I knew of his disease long before anyone else found out. I still don’t know if my brother or sister figured it out on their own or if my father told them. The whole time, we never knew how long he’d make it. From the beginning, some doctors would say he had one year to live and others would say five. We didn’t know if the Parkinson’s would ultimately take his life before something else did. Slowly his body stopped working. He would lose his ability to walk fast or hold things. His ability to simply blink started to deteriorate as well as his sense of hearing. When the dementia started to set in, none of us really noticed it. We’d be sitting at the dinner table talking and he would say something completely unrelated. We thought it must be due to his hearing at first, but then he would say absurd things about my mother running a whorehouse or helicopters landing on the roof. It started getting very difficult and he eventually lost his ability to drive.
As his condition got worse, he could barely walk. He slowly lost his ability to speak as the dementia took over and my mother was the last one who could comprehend what he was trying to say. They had worked out a routine so she could get him wanted but he would still get frustrated at times and try to run away. We had to start hiding his car keys, and in retaliation, he would hide things from us. To this day, we still find things he hid around the house.
“All through his illness, she would still take him out for breakfast and other public places, but as his health got worse, the reactions from strangers would become increasingly hurtful.”
Of course, we didn’t know what we were getting into at first and looking back now I realize how helpful it was for he and my mother to be in a Parkinson’s support group. All through his illness, she would still take him out for breakfast and other public places, but as his health got worse, the reactions from strangers would become increasingly hurtful. Especially near the end, he was so feeble people were understandably shocked but it was uncomfortable nonetheless. In the support group, they could be social and accepted in a group that could understand what he was going through.
While she did have hospice workers helping now and then, my mother never considered putting my father in a home. She stuck by him and took care of him from beginning to end, even as it began to wear on her own emotional and physical health.

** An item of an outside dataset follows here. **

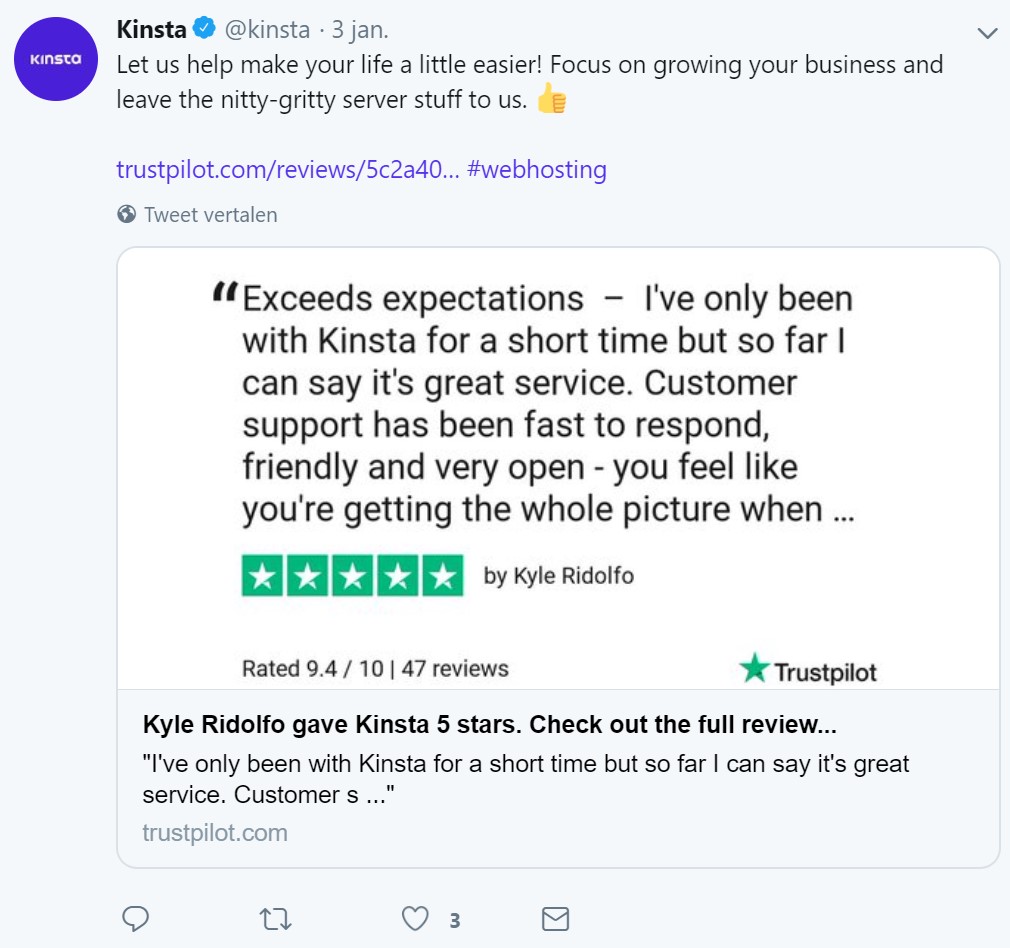Expand the tweet options chevron menu
The width and height of the screenshot is (1010, 948).
pyautogui.click(x=987, y=33)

The doctors would always say he had a few months left to live, and as he kept living, it became very exhausting for all of us. Although we were grateful for the extra time we had with him, his death also came with a sense of relief that, naturally, spurred a sense of guilt.
“The hospice workers came to remove his hospital bed and afterward nearly every trace of him was gone.”

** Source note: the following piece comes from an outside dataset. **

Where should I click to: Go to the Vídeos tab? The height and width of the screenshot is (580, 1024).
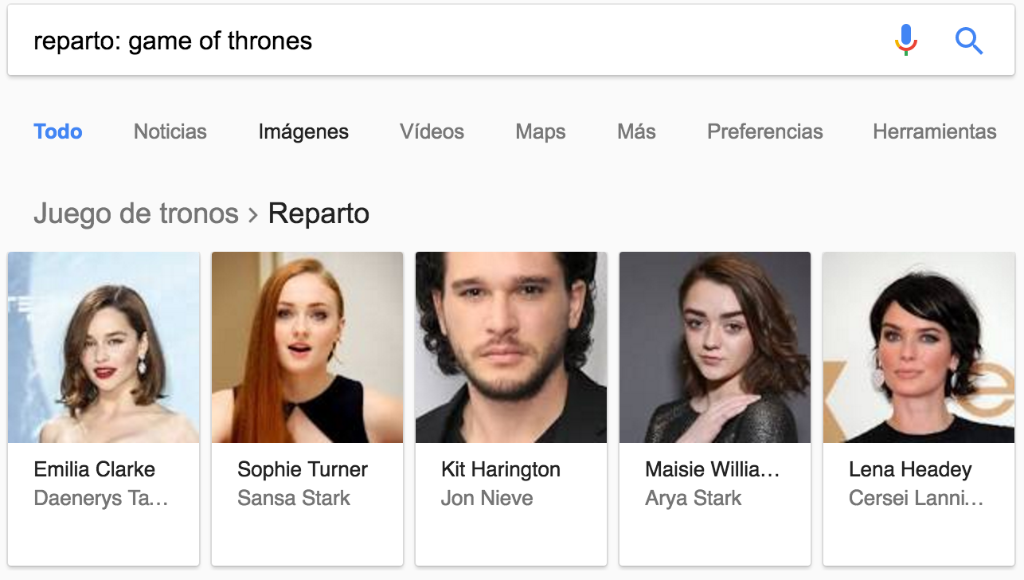tap(432, 131)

Immediately after my father’s death, my mother began moving all of his things out of their room. She didn’t want to linger after all she had been through, so she cleaned. The hospice workers came to remove his hospital bed and afterward nearly every trace of him was gone. Of his things, my siblings and I all kept something to remember him—for me, it was a tie. His death affected all of us differently and became a sad, abstract experience for me living far away. But every now and then, his absence will strike me in the presence of a random memory. One time I set my glasses down on my nightstand and noticed they were resting on the lenses. My father always told me not to do that so I reached over to put them on their frames only to realize he instilled that habit within me. I remember him in those moments now, looking back on the things he taught me or the times I took for granted, and I know I’ll always miss him.